» WHAT TO WORK ON
In the copy, include all of the listing exactly and none of its pictures.
*** DATASET EXTRACT Section Begins ***
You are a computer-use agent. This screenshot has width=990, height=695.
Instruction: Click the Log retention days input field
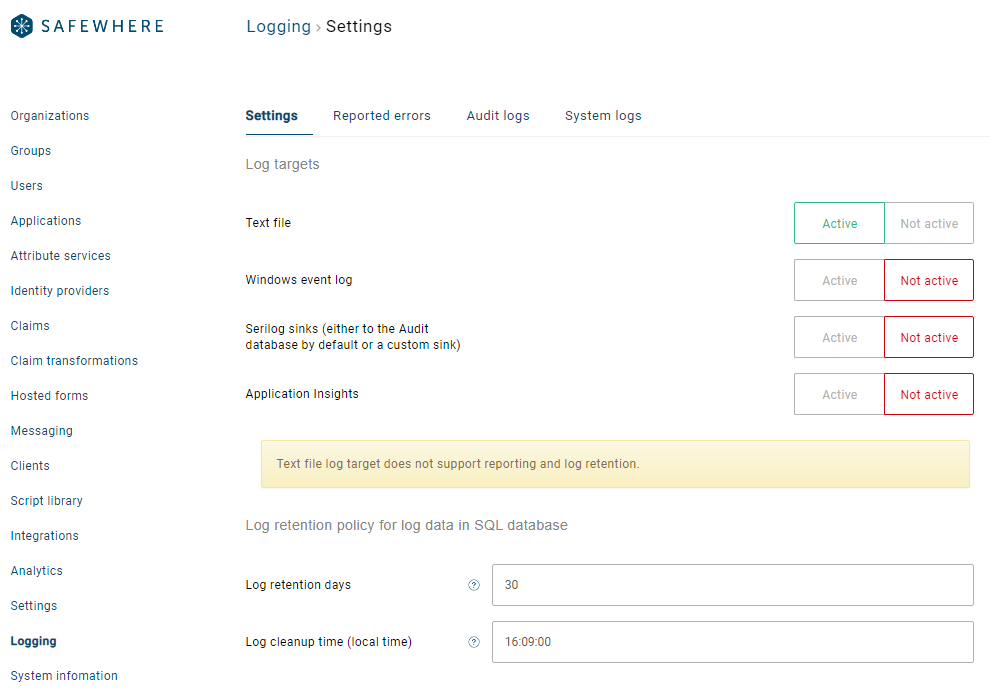(732, 585)
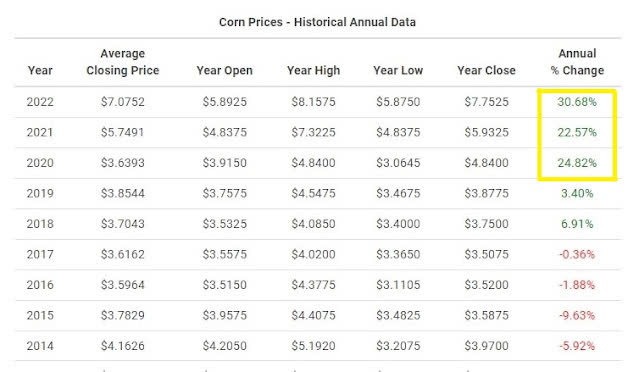The image size is (639, 372).
Task: Click the Corn Prices table title
Action: pyautogui.click(x=317, y=22)
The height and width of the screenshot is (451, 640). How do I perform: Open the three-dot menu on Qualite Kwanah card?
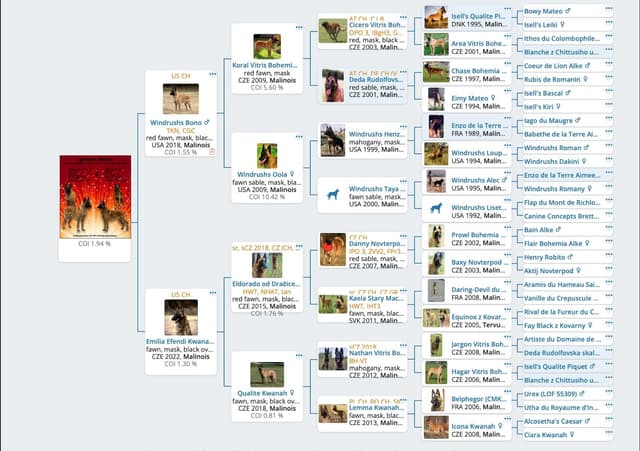coord(299,355)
*** DATASET EXTRACT Section Ends ***
» PROBLEM SOLUTION
You are a computer-use agent. This screenshot has width=990, height=695.
Instruction: Click the Log retention days input field
(732, 585)
The image size is (639, 372).
Task: Click the Corn Prices table title
Action: pyautogui.click(x=317, y=22)
The height and width of the screenshot is (451, 640). How do I perform: Open the three-dot menu on Qualite Kwanah card?
coord(299,355)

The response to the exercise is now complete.